(Records about locating elements on screens)
::::
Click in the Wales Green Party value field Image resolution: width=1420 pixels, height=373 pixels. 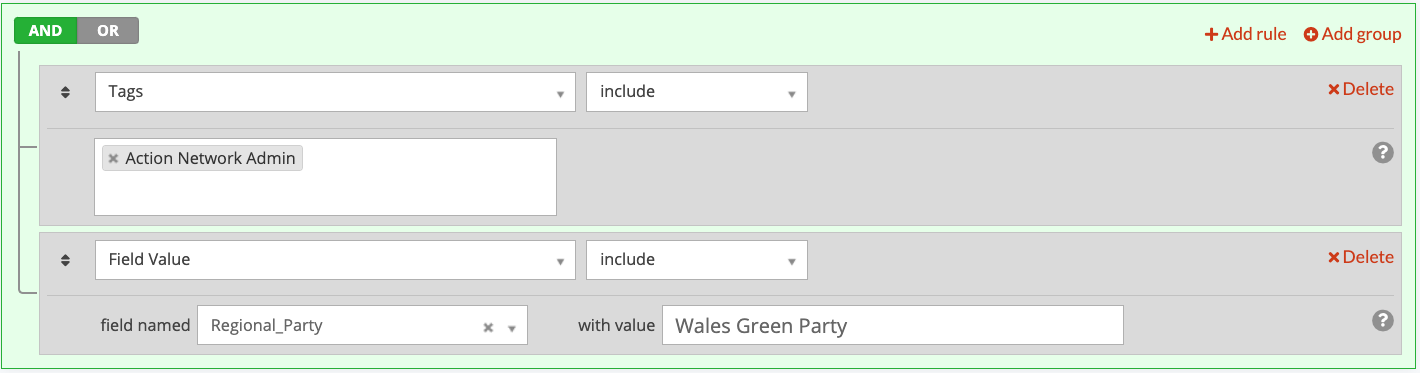(x=893, y=326)
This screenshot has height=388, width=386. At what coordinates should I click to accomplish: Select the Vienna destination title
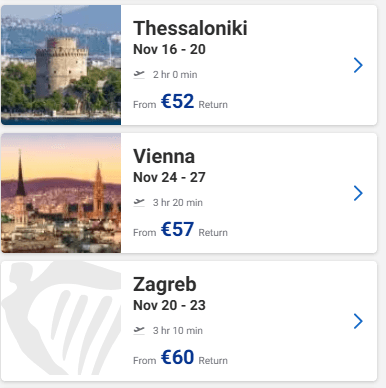point(164,156)
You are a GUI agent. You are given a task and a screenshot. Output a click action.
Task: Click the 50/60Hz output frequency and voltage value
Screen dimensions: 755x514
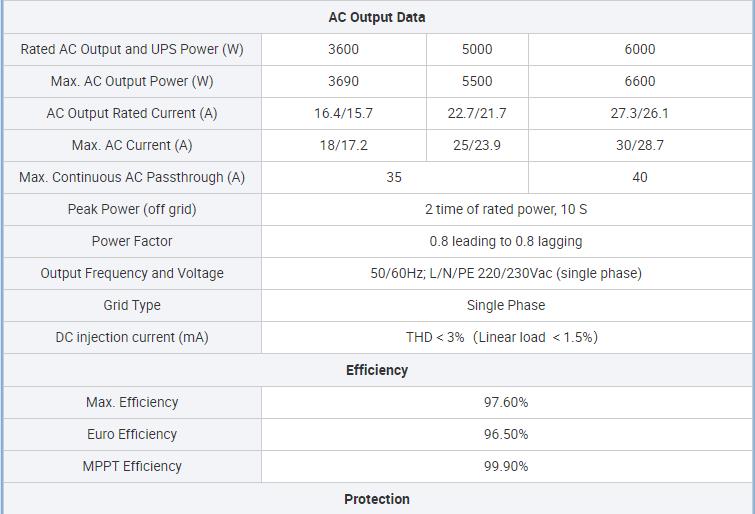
::::
** What the task asks **
Turn the lines of the material from the one containing "This screenshot has" through the one containing "point(164,156)", inclusive, into a Markdown table with the columns Number and Record line, one row per line and blank lines skipped. Leave the pictures out of the answer.

** Answer to this task **
| Number | Record line |
|---|---|
| 1 | This screenshot has height=388, width=386. At what coordinates should I click to accomplish: Select the Vienna destination title |
| 2 | point(164,156) |